I guess it has to do with the fact that Oracle on Windows is a single
process multithreads.
So any opened file in the main thread will be accessible and opened for the
spawned threads (correct me if I'm wrong).

So concurrent access to the files would need to be controlled by O/S
resources like mutex.

It would be helpful if some one with multithread programming experience in
Windows could shed some light here.

Regards,

Waleed

-----Original Message-----
Sent: Monday, December 02, 2002 2:49 PM
To: Multiple recipients of list ORACLE-L


On UNIX, when a user process needs to access data, it will open the files of
interest. The background processes 'attach' to all of the files when the
OPEN state of the database is achieved. They do not open each file when they
need to read/write. For example, CKPT attaches to the files and will
maintain the handle as long as the process is running.

Why do I know this, you ask? One afternoon, a support tech moved a datafile
since the device was 95% full. User queries would fail when trying to open
the file, but checkpoints were succeeding and we could even dump the file
headers without any problem. After discussing this situation with the SAs,
we postulated that the background processes were keeping the files open and
thus were still attached to the files original location. If we shutdown the
background processes, the files would have been closed and the original
blocks released.
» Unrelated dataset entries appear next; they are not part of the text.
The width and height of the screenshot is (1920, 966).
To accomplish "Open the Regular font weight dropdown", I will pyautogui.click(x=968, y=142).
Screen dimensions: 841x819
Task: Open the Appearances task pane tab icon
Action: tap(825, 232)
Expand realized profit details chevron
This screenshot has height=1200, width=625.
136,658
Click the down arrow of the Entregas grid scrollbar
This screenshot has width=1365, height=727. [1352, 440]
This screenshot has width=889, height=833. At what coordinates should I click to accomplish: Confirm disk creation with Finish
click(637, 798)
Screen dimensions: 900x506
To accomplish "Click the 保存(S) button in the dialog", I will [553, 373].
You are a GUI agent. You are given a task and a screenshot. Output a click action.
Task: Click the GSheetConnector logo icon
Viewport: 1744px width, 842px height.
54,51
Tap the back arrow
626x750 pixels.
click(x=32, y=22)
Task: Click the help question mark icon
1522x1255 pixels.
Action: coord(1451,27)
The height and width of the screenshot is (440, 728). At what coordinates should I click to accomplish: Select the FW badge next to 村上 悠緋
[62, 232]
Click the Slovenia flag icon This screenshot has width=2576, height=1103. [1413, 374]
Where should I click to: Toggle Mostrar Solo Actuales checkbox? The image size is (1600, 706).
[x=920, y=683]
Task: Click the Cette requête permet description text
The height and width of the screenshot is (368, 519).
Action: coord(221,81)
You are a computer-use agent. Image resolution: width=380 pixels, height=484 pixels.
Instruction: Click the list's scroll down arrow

Once we resolved the issue, the support techs were
scheduled for Oracle 101 training immediately!

On Windows, they handle files slightly differently and I am not sure.

-----Original Message-----
Sent: Friday, November 29, 2002 3:34 PM
To: Multiple recipients of list ORACLE-L


On Friday 29 November 2002 08:43, Jeff Herrick wrote:
> My understanding
> from the question was that he was wondering whether each
> user's process in a dedicated-server configuration opened
> all of the datafiles too

Maybe not all of the data files, but the users dedicated server
process will open datafiles as needed to read data into the
block buffer.

Now I don't know if I've helped any, or just added to the confusion.